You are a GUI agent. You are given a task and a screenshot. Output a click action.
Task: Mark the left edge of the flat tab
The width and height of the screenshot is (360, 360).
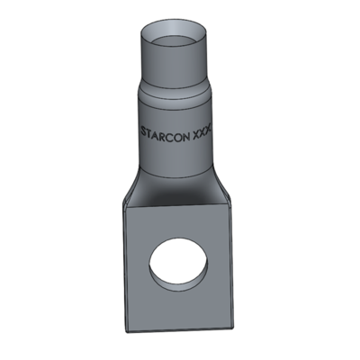[126, 270]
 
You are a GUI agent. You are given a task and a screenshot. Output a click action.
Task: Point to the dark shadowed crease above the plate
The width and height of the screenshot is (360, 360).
[180, 203]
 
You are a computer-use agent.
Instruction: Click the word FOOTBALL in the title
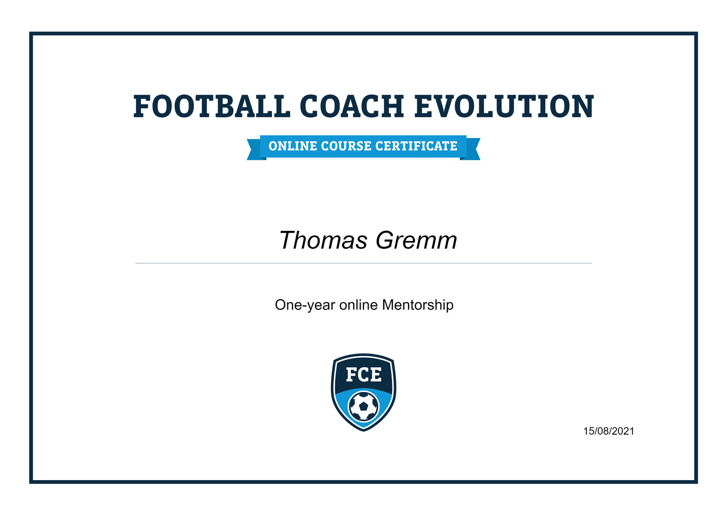click(211, 106)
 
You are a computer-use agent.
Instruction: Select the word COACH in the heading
click(352, 106)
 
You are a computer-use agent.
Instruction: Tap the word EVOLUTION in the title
click(504, 106)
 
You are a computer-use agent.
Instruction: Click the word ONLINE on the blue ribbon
click(293, 146)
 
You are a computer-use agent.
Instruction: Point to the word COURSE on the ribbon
click(347, 146)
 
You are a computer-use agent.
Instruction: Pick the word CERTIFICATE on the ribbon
click(416, 146)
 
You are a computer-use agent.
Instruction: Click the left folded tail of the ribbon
click(254, 150)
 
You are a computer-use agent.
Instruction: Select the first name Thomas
click(323, 241)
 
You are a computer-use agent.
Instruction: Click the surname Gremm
click(416, 241)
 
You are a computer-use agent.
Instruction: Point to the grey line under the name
click(364, 263)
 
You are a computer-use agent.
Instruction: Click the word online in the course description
click(358, 305)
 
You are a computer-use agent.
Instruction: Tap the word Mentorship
click(418, 305)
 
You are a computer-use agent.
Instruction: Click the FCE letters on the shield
click(364, 375)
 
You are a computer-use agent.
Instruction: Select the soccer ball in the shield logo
click(364, 407)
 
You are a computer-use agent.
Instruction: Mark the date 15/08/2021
click(608, 431)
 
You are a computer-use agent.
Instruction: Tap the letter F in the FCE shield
click(351, 375)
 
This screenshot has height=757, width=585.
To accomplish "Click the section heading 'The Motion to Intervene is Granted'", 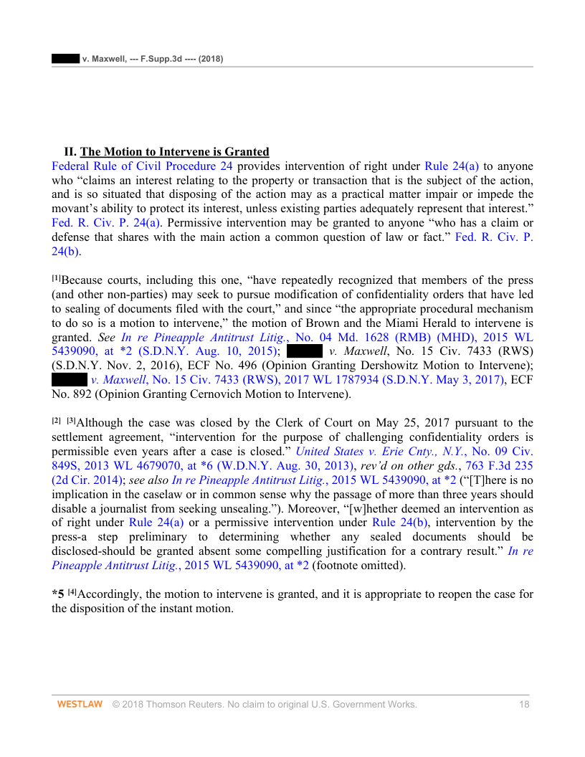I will (x=174, y=152).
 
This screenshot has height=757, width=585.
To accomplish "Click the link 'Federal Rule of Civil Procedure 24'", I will (x=142, y=166).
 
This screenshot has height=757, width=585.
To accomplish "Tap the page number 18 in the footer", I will (x=524, y=705).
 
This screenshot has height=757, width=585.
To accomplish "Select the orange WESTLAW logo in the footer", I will (x=80, y=705).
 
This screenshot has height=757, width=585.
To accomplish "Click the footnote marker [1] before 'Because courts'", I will (x=57, y=278).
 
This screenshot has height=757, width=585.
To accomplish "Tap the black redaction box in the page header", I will (x=65, y=58).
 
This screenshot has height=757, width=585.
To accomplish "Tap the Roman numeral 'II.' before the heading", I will (x=70, y=152).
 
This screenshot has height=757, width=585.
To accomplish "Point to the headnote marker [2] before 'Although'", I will (x=57, y=421).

**What this task involves:** Starting at the beginning of the data and going on through the line with "click(211, 106)", write those lines out again with "GUI agent" changed to "interface agent" and nothing else altered. Leave the pictures out.

**Reply:**
You are a interface agent. You are given a task and a screenshot. Output a click action.
Task: Mark the left edge of the flat tab
The width and height of the screenshot is (360, 360).
[126, 270]
 
You are a interface agent. You are given a task and a screenshot. Output a click action.
Task: Point to the dark shadowed crease above the plate
The width and height of the screenshot is (360, 360).
[180, 203]
 
You are a computer-use agent.
Instruction: Click the word FOOTBALL in the title
click(211, 106)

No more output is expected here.